Authored By: Priya Das
Bikash Bharati Law College, University of Calcutta

ABSTRACT:

Marriage is a way through which two people come together to create a family. It is a relationship between two partners where they got legal recognition to live with each other. The term marriage has a great effect on society. People enter into marriage to carry a life and have the right to give birth to children. But in Indian society, the term domestic violence is a concept that affects the relationship between partners and also affects society as a whole. Cruelty and domestic violence are a crucial issue in Indian society. There are various laws created to protect married women from any kind of harassment from their husbands or husbands’ family members. Due to fear of society, people step back to take any action against another intimate partner. In India, because of the existence of paternal society, women don’t get the courage to complain. In this article we will discuss the domestic violence and cruelty that occurred against married women, the punishment for this crime and also the remedies available to them. In order to protect women from cruelty, in the year 1983, a section was inserted (section 498A) into the Indian Penal Code, 1860.
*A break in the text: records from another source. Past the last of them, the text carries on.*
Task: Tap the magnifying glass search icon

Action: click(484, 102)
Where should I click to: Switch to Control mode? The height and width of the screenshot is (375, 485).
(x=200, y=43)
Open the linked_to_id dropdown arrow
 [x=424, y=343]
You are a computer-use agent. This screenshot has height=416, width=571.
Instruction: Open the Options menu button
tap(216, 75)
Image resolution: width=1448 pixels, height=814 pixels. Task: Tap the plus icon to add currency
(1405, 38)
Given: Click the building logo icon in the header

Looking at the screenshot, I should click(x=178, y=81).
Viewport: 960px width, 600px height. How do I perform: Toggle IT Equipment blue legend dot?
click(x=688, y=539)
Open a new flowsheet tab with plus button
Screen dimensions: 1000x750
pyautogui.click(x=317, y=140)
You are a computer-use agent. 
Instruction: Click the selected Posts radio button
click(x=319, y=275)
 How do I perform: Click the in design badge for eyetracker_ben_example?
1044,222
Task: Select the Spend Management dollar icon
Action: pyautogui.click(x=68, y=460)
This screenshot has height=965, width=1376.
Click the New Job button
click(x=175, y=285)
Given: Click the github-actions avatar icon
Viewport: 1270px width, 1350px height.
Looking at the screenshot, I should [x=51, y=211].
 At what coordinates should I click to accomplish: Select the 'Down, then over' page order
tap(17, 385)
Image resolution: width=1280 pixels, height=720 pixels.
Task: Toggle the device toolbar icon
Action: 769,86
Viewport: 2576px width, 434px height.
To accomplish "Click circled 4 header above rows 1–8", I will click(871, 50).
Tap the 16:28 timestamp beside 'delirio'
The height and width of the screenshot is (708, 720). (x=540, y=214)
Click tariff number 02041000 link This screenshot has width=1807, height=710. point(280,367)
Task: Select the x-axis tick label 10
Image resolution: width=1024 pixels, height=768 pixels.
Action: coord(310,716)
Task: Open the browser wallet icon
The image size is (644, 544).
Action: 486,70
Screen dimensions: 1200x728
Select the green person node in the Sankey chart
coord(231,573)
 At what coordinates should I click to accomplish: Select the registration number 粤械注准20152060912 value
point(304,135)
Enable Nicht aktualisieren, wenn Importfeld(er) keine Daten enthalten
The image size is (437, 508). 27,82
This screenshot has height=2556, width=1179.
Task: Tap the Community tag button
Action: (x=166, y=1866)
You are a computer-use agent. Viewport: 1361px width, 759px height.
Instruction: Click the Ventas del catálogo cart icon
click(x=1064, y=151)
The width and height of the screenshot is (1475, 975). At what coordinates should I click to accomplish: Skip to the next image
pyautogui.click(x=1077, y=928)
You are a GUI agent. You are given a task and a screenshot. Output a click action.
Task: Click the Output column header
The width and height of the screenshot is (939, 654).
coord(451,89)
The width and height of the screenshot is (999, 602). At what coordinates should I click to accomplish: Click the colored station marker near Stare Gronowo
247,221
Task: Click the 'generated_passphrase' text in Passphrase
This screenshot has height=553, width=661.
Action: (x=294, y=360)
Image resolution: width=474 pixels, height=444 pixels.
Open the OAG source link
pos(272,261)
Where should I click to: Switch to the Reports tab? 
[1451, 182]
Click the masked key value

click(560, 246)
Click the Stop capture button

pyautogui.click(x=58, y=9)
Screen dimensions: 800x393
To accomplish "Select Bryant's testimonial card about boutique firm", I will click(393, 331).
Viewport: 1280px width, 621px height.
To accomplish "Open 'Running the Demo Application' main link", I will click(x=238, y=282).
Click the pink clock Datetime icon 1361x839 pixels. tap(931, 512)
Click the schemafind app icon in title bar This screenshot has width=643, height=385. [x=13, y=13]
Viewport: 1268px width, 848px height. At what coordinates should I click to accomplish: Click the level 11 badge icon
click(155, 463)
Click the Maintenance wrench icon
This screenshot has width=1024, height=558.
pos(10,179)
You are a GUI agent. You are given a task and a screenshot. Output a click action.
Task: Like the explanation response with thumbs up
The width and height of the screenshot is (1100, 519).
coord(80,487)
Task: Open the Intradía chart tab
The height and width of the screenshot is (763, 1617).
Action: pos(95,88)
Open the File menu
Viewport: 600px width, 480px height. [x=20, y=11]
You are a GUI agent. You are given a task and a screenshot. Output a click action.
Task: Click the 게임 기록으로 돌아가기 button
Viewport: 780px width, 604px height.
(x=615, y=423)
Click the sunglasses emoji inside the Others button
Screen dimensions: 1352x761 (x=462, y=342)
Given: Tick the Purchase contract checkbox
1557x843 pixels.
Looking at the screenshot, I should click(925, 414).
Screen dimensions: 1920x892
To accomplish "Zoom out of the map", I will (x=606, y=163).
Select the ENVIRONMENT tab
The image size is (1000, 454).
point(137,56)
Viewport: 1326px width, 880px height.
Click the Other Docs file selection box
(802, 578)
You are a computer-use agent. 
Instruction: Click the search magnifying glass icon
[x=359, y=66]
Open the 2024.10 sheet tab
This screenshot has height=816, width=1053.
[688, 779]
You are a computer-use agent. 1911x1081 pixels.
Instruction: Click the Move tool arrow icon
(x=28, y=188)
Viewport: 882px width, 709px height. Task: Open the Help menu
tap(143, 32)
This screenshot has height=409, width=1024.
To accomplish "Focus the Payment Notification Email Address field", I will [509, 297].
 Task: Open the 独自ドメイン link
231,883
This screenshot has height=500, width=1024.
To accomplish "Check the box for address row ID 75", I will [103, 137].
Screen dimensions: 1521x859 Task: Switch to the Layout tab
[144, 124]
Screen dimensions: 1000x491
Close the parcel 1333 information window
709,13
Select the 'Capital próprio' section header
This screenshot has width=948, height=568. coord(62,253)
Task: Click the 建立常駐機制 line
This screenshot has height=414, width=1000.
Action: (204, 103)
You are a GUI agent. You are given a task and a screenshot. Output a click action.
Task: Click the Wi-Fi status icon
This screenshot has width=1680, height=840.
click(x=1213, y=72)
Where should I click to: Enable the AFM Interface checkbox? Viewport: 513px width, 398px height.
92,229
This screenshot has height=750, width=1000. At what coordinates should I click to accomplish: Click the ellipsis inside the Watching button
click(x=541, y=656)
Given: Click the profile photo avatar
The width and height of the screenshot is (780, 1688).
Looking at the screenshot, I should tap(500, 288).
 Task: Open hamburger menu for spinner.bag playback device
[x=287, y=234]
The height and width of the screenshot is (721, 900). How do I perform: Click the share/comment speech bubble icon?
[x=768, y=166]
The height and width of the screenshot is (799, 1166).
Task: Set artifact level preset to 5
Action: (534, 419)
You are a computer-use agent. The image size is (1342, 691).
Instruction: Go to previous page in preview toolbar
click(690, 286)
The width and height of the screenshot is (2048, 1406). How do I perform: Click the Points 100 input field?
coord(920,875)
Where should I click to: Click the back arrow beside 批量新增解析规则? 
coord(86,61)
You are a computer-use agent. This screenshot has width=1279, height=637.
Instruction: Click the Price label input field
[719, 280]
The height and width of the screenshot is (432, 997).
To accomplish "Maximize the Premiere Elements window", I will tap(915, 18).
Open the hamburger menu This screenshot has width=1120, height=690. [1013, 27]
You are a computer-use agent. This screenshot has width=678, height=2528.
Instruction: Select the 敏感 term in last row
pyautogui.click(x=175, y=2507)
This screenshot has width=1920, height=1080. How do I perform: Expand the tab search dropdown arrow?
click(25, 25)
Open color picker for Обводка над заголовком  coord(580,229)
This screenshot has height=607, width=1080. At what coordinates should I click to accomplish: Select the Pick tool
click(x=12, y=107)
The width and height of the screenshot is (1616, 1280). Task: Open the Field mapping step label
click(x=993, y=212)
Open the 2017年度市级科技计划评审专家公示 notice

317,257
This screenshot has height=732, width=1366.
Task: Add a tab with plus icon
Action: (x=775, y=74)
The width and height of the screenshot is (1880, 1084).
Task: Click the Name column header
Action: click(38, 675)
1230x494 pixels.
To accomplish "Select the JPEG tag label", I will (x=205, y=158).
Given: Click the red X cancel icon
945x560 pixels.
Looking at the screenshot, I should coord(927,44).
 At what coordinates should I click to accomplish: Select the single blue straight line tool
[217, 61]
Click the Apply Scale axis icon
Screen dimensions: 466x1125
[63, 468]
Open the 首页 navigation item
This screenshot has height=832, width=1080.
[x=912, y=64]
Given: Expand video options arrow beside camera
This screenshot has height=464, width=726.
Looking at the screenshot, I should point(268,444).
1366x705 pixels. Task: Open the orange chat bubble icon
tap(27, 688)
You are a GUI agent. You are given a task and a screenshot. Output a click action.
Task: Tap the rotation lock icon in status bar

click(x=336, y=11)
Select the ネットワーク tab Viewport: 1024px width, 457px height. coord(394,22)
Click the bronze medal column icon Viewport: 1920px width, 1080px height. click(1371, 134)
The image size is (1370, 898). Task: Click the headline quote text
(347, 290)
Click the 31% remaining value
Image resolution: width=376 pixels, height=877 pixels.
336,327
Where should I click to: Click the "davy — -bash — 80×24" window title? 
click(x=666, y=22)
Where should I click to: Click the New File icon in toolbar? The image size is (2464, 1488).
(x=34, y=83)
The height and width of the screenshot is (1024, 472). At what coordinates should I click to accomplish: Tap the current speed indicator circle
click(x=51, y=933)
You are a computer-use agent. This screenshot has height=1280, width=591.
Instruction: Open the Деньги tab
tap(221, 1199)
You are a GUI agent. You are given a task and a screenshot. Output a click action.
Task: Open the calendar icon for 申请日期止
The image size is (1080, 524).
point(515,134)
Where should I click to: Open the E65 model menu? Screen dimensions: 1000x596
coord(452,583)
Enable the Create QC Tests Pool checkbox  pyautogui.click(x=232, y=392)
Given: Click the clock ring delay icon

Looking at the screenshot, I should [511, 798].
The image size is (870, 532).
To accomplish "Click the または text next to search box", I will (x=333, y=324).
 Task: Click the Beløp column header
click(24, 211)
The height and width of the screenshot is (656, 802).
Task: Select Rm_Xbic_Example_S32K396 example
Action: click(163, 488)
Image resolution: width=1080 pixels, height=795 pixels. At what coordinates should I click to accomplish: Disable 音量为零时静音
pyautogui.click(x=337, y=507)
KEYWORDS: dowry, domestic violence, cruelty, women, marriage, harassment.

INTRODUCTION:

Domestic violence refers to the situation where a partner in a marriage or any cohabitation relationship has to suffer mentally, physically, emotionally, verbally by the other partner. Most of the cases of domestic violence are filed when the violence caused death or grievous hurt to the other partner. Mostly, domestic violence happens to women. Domestic violence can also occur in same-sex marriage partners or heterosexual partners too. Through this violence, one partner gains control over the other one by using coercive means.

Prior to 1983, the concept of dowry in marriage is a mandatory requirement that the bride’s family had to fulfil. If the husband’s family wasn’t able to get enough dowry, they continued to torture the woman, which sometimes caused her death due to the torture. At that time, there was no remedy available for women to protect themselves from harassment. In a patriarchal society, women were tortured if they weren’t able to fulfil the dowry demands of their husband’s family.

Due to these reasons, an amendment was made to the Indian Penal Code, where Section 498A was introduced by the Criminal Amendment Act, 1983. This section came into force in the year 1993.

In order to file a case against the husband or his family members, the evidence must be required and the status of marriage is also needed. Any kind of certain bad behaviour by the husband to his wife doesn’t amount to cruelty. This crime is considered as a cognizable and non-compoundable offense. In order to protect people from such kinds of offences, there are various acts that are formed. Such as the Domestic Violence Act, 2005, Dowry Prohibition Act, 1961, Sexual Harassment of women at Workplace (Prevention, Prohibition and Redressal) Act, 2013 and also several amendments made to the provision of the Indian Penal Code.

This offence under section 498A is cognizable, which means that the husband and his relatives may be arrested without any warrant. As this offence is a criminal offence, it is non-bailable in nature. The complaint may be filed by the victim or any person related to her. In the case of the absence of any close relative of the victim. The complaint must have to be filed within three years of the event.

THE MEANING OF CRUELTY AS PER SECTION 498A:

According to this section of the act, the term cruelty includes any wilful act of the husband or his family that led the woman to commit suicide, caused grievous injury, or, if any act puts the woman’s life or health in danger physically or mentally, is said to commit cruelty.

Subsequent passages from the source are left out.